* **EXERCISE INSTRUCTIONS**: Can you reproduce the entries below word for word, omitting the pictures?

* **INPUT MATERIAL**:
▼▼▼

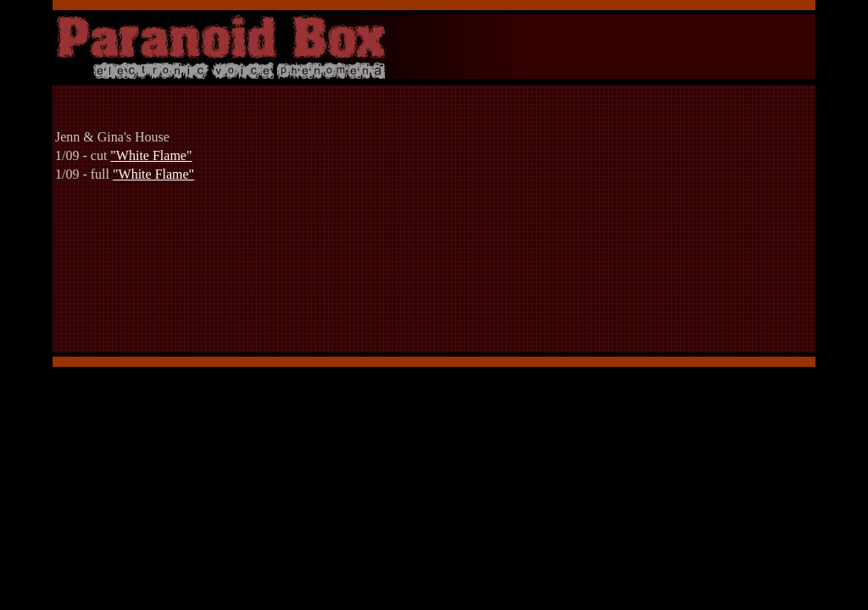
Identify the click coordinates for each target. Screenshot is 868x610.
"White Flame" (151, 155)
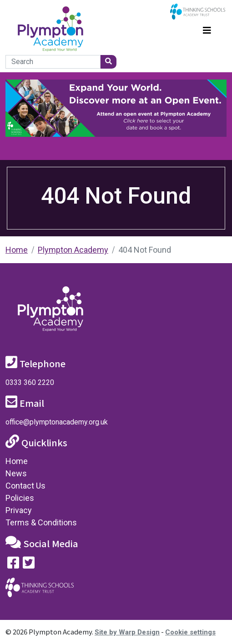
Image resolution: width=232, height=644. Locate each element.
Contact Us (25, 485)
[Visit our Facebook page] (13, 564)
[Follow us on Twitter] (29, 564)
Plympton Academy (73, 250)
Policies (20, 498)
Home (16, 250)
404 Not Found (145, 250)
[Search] (53, 62)
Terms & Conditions (41, 522)
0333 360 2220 (30, 382)
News (16, 473)
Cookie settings (190, 632)
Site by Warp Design (127, 632)
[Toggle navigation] (207, 29)
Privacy (19, 510)
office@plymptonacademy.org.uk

▲▲▲

* **PROBLEM SOLUTION**:
Identify the click coordinates for each target. Screenshot is 868x610.
"White Flame" (151, 155)
Image resolution: width=232, height=644. Locate each element.
Contact Us (25, 485)
[Visit our Facebook page] (13, 564)
[Follow us on Twitter] (29, 564)
Plympton Academy (73, 250)
Policies (20, 498)
Home (16, 250)
404 Not Found (145, 250)
[Search] (53, 62)
Terms & Conditions (41, 522)
0333 360 2220 (30, 382)
News (16, 473)
Cookie settings (190, 632)
Site by Warp Design (127, 632)
[Toggle navigation] (207, 29)
Privacy (19, 510)
office@plymptonacademy.org.uk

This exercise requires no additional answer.